(Stored data entries)

------------------------------------------------

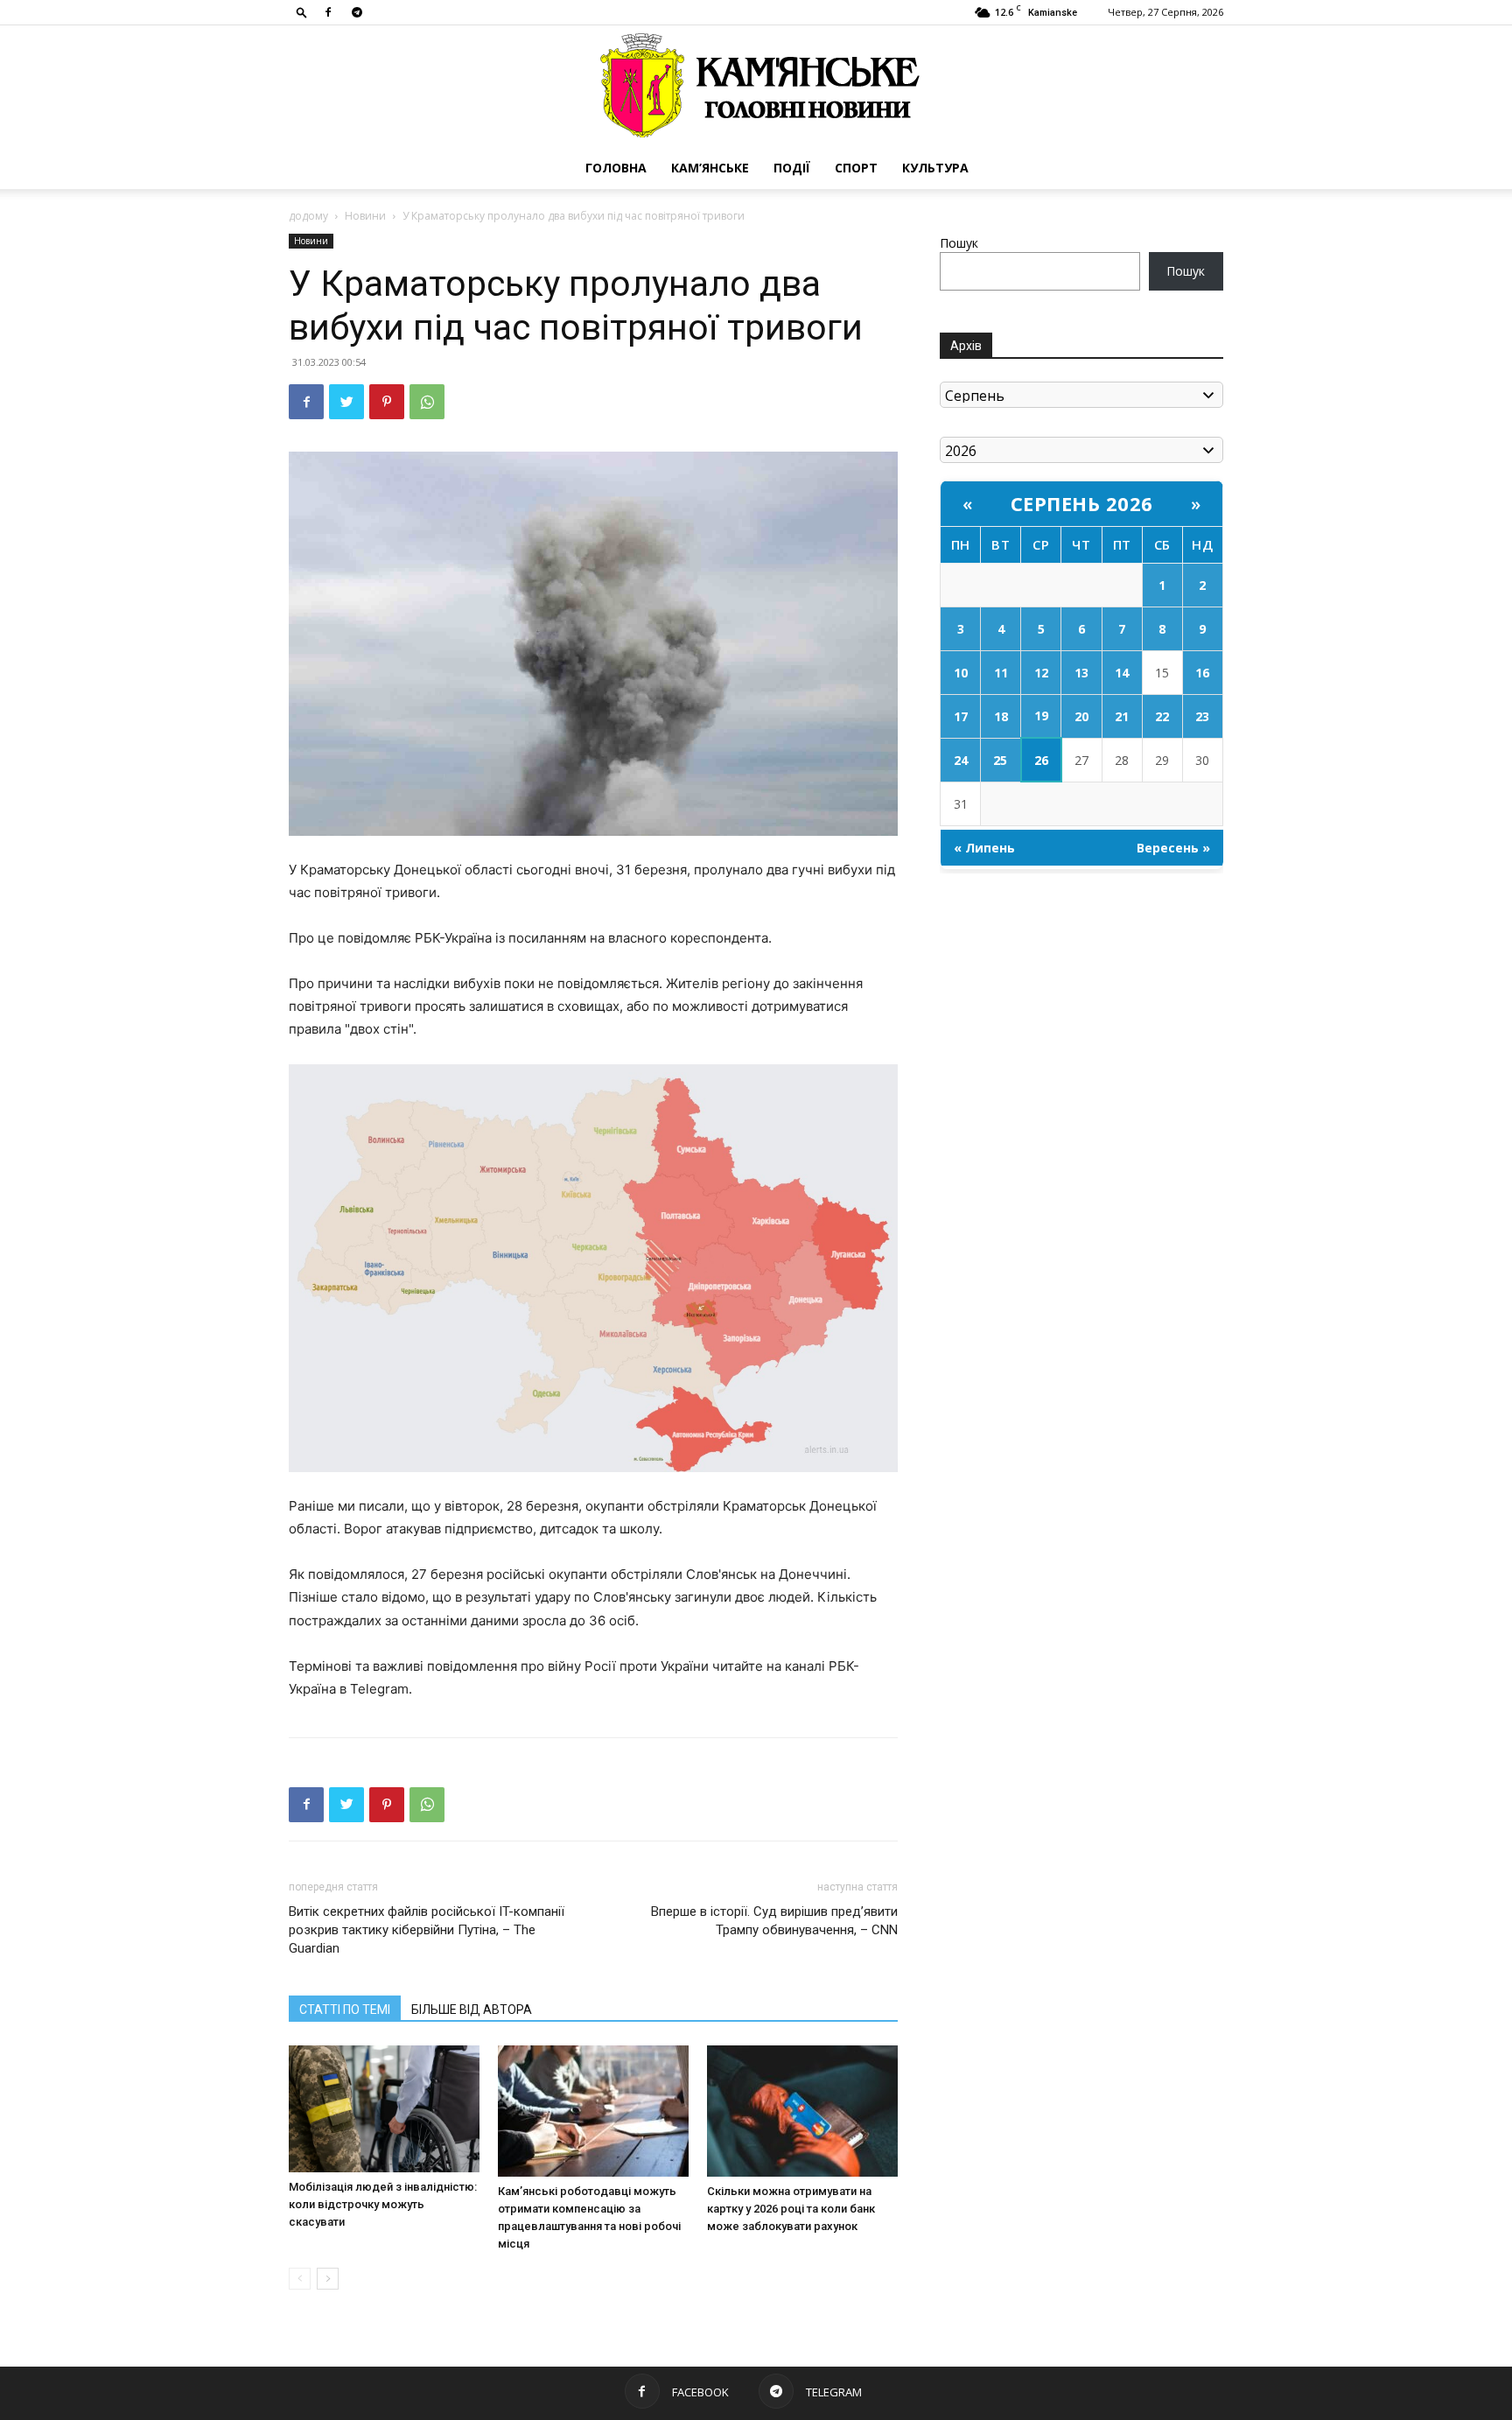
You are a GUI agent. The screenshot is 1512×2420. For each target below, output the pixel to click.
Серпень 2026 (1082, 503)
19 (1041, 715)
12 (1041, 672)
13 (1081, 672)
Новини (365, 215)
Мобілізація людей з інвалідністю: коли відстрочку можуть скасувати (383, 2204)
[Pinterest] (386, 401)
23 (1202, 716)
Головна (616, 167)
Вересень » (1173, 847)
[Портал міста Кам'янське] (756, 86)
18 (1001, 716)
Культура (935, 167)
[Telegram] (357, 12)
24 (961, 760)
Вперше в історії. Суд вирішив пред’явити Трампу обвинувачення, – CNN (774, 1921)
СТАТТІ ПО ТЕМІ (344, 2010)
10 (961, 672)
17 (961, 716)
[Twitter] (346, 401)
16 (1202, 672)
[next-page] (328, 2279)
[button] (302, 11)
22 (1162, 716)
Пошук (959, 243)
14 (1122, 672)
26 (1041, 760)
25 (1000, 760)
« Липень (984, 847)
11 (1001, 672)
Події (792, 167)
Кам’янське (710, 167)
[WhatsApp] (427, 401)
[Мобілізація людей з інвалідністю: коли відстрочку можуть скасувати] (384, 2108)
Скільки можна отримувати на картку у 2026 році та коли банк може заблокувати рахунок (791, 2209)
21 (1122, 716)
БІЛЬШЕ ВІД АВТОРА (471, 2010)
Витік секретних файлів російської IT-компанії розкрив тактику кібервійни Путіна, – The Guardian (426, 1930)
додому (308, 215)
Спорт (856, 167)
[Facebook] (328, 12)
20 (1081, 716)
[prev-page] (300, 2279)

------------------------------------------------

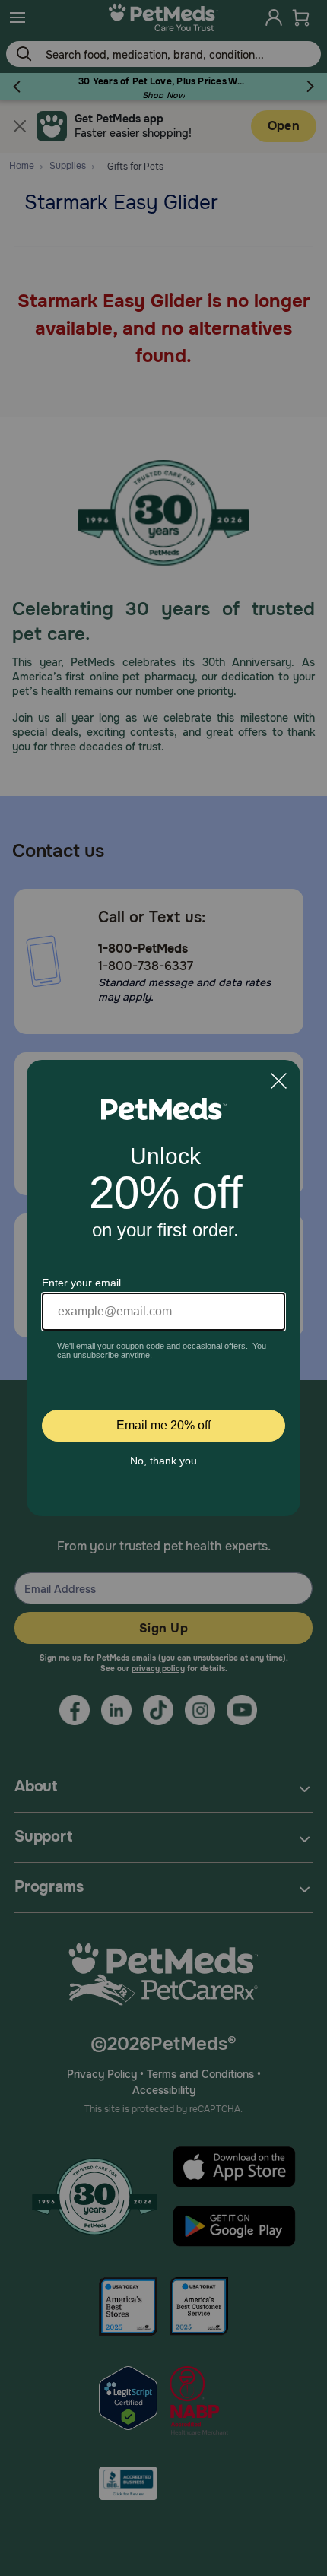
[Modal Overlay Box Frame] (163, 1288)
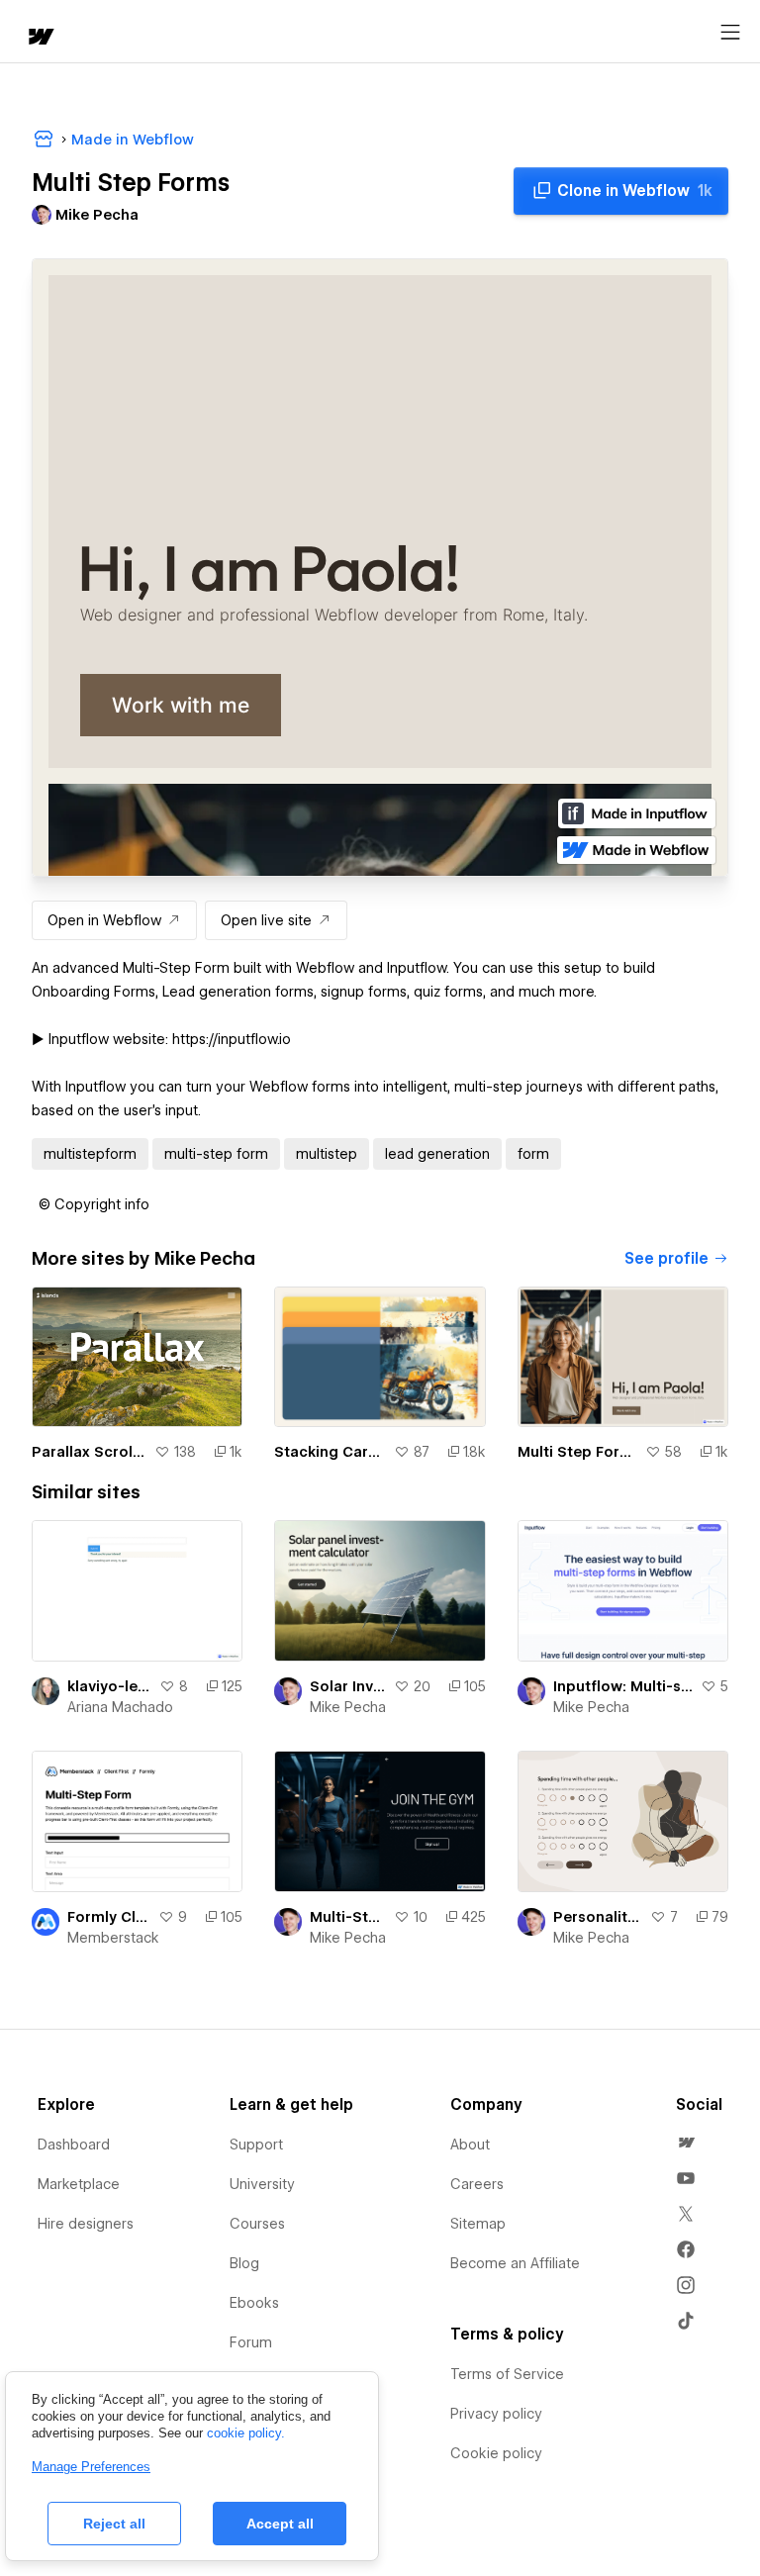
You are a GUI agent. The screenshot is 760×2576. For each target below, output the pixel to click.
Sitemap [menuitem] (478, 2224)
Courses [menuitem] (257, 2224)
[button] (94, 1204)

------------------------------------------------

When you reach the line containing "You are a GUI agent. The screenshot is 1512×2420." in the data above, start copying exactly, and stop after the line containing "[WhatsApp] (427, 401)".

▶ **RESPONSE**
You are a GUI agent. The screenshot is 1512×2420. For each target below, output the pixel to click.
Серпень 2026 (1082, 503)
19 (1041, 715)
12 (1041, 672)
13 (1081, 672)
Новини (365, 215)
Мобілізація людей з інвалідністю: коли відстрочку можуть скасувати (383, 2204)
[Pinterest] (386, 401)
23 (1202, 716)
Головна (616, 167)
Вересень » (1173, 847)
[Портал міста Кам'янське] (756, 86)
18 (1001, 716)
Культура (935, 167)
[Telegram] (357, 12)
24 (961, 760)
Вперше в історії. Суд вирішив пред’явити Трампу обвинувачення, – CNN (774, 1921)
СТАТТІ ПО ТЕМІ (344, 2010)
10 (961, 672)
17 (961, 716)
[Twitter] (346, 401)
16 (1202, 672)
[next-page] (328, 2279)
[button] (302, 11)
22 (1162, 716)
Пошук (959, 243)
14 (1122, 672)
26 (1041, 760)
25 (1000, 760)
« Липень (984, 847)
11 (1001, 672)
Події (792, 167)
Кам’янське (710, 167)
[WhatsApp] (427, 401)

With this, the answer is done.